The cradle switch was working so I must have done something... but I'm taking each step very slow in tracing the wiring.
No loud clicks.
I will start a log and see if I can trace my error.
PM sent.  :)
Mark J.

shortrackskater

I'm sure everyone's getting frustrated with this novice! I can fix slot machines but this phones challenging me.
Thanks for all your patience.
I backtracked to exactly where the hook switch started working and I tried to duplicate the phone as that time - nothing.
Still doesn't hang up with the switch. I KNOW it did at that time, because the phone rang when I called the number.
I looked at every connection to make sure there were no shorts. (best as possible and using my ohm meter)
I removed the ringer to make sure the wires underneath weren't grinding against something.
I disconnected the jumper from L1 to dial R since that was the position it was in when the hook switch worked - no change.
When checking continuity, I did see only 600 ohms between BK and R on the dial. Is that "normal?"
The only thing I have not done is to return the dial pulse cam to the original position.
As of late last night, the phone still has nice loud side tone, NO clicks when depressing hookswitch and NO line disconnect with hookswitch. And it DOES disconnect/reconnect with the transmitter making and breaking contact.
I hope this all makes sense. It's as orderly as I could describe.
Mark J.

shortrackskater

Ok after a day off, I got back to the phone.
I recalled now, for whatever reason, I had removed the RED wire from the handset where it was attached to R on the induction coil (or A on the wiring diagram).
So I removed it again, plugged the phone in, got dial tone,  and the hook switch now disconnects the line. The clicks ARE a little louder. The ringer now rings again when I call the number.
I can dial but I get a busy signal after two numbers.
Mark J.

Alex G. Bell

Quote from: shortrackskater on June 14, 2017, 02:23:11 AM
Ok after a day off, I got back to the phone.
I recalled now, for whatever reason, I had removed the RED wire from the handset where it was attached to R on the induction coil (or A on the wiring diagram).
So I removed it again, plugged the phone in, got dial tone,  and the hook switch now disconnects the line. The clicks ARE a little louder. The ringer now rings again when I call the number.
I can dial but I get a busy signal after two numbers.
Strange that the diagram says "A".  That's an error.  It should say "R" like the actual coil.
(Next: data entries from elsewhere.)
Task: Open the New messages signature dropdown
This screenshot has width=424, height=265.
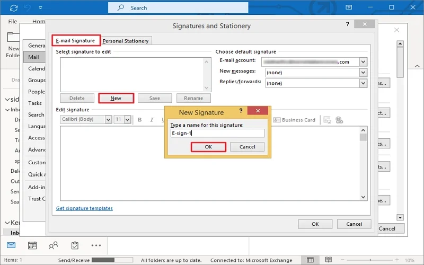Action: [x=363, y=72]

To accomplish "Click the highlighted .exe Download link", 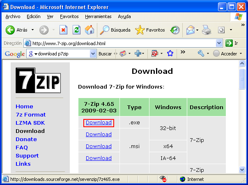I will tap(99, 123).
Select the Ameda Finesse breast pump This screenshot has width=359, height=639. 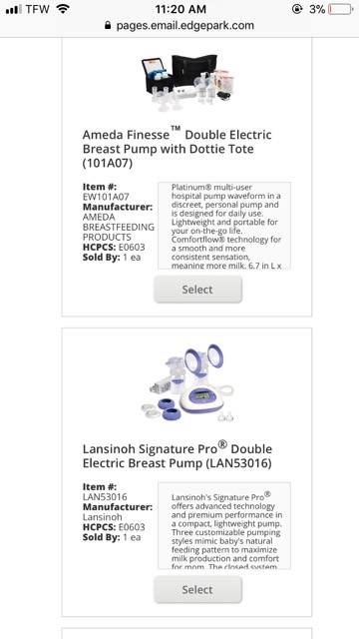[197, 290]
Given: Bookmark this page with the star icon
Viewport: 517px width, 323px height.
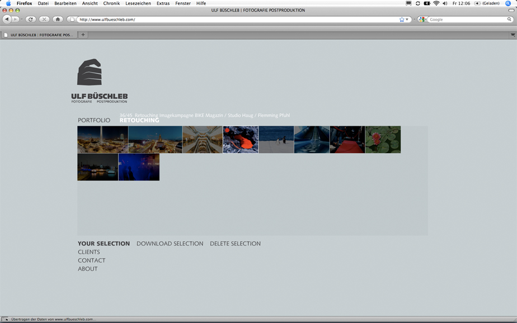Looking at the screenshot, I should tap(402, 20).
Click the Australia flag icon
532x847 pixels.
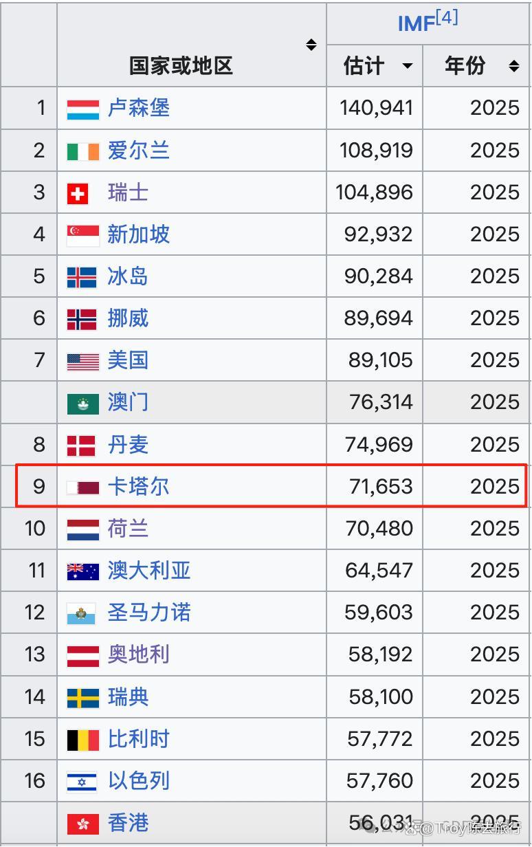click(x=83, y=571)
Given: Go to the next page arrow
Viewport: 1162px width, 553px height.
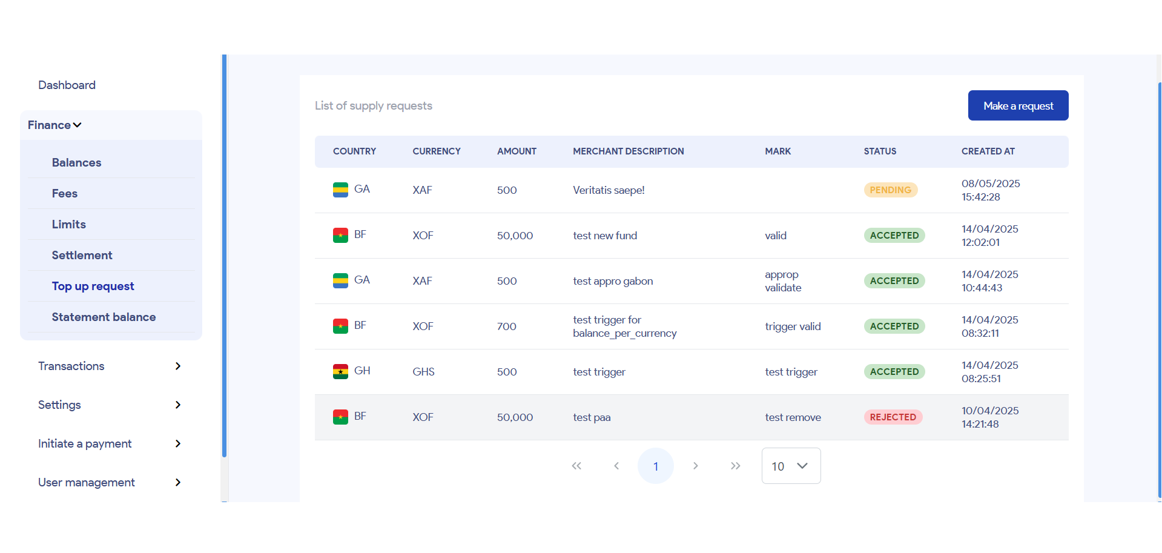Looking at the screenshot, I should point(696,466).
With the R handset cord lead disconnected and no other faults you should get loud clicks in the receiver.  With it connected you should not get any.

It looks like the crimp on the R-S lead at the dial is touching the screw to which the BR-BL lead is connected.  Are you sure it's clear of the screw head?  It seems to me you would have better clearance by bringing the R-S lead in to the dial screw terminal from above.  If that's not possible I suggest inserting a strip of file card or clear insulation cut from a disposable food package over the top of the bottom dial terminal row screw heads before attaching the R-S lead to prevent contact & shorts.

Busy tone before dialing is completed is probably due to a misadjusted dial: unacceptable speed or impulse ratio (duty cycle). 

First you need to get the phone to the point where the cradle switch operates properly to release the line, transmit, receive and sidetone are proper, there are no clicks when the cradle switch is operated and released nor when the dial is turned slightly off-normal and released. 

Once you are at that point we can revisit why dial impulses are not acceptable.